The problem
After reading the lines below, count those that contain "computer" and give the count alone.

━━━ Recorded information ━━━

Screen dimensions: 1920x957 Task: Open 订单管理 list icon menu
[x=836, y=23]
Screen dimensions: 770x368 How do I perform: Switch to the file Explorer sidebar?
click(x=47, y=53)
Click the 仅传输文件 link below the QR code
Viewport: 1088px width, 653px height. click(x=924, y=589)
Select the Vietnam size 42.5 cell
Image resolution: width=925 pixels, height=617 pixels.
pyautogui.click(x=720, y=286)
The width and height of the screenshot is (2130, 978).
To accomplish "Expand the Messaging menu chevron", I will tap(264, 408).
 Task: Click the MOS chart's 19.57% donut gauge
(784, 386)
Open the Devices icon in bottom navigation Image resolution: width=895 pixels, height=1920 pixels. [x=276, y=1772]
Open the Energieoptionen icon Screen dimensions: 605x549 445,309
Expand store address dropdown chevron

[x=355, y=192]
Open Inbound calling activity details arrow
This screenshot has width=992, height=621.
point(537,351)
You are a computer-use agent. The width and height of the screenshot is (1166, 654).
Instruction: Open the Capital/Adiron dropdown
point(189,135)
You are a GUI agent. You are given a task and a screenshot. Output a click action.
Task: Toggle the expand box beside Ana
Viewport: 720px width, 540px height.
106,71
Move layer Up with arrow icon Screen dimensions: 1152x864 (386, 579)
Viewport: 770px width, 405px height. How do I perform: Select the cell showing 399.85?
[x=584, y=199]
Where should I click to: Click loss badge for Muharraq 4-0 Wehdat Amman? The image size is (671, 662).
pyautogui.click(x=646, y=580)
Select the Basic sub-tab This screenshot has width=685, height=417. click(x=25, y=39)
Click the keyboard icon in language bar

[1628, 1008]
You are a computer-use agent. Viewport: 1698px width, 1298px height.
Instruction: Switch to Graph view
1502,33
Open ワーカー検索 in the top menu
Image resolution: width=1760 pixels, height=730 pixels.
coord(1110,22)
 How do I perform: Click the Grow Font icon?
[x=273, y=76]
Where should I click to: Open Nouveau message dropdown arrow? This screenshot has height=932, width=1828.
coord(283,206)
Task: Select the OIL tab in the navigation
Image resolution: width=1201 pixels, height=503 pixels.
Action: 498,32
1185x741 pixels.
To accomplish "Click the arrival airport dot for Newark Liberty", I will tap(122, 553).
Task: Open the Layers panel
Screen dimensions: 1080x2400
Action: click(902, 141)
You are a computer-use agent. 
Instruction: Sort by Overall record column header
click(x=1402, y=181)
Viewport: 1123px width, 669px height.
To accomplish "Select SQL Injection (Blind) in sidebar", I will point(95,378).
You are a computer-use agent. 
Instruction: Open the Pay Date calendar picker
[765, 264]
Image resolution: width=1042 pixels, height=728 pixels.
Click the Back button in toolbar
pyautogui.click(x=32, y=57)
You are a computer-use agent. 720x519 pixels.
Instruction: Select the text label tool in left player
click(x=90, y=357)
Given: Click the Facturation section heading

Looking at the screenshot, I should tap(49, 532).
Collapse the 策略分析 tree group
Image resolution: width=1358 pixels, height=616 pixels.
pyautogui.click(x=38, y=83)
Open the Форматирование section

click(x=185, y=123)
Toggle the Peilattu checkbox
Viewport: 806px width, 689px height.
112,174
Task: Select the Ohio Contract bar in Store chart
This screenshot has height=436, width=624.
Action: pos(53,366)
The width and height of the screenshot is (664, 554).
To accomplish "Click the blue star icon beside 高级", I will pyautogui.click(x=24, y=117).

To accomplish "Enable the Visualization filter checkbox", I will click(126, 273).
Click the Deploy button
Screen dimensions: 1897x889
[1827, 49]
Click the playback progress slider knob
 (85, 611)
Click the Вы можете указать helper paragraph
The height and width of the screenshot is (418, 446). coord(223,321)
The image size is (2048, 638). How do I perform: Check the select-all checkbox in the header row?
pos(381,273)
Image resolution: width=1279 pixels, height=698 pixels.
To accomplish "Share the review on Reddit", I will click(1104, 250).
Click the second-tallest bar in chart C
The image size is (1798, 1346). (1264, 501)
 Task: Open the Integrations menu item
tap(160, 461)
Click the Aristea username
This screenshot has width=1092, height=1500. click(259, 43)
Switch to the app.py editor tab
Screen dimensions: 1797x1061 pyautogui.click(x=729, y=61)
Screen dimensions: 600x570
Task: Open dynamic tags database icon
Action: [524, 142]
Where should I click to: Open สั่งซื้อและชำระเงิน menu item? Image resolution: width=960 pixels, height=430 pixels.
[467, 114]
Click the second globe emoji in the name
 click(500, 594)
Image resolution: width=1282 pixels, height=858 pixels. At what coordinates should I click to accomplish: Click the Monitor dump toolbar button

━━━

Exercise output
5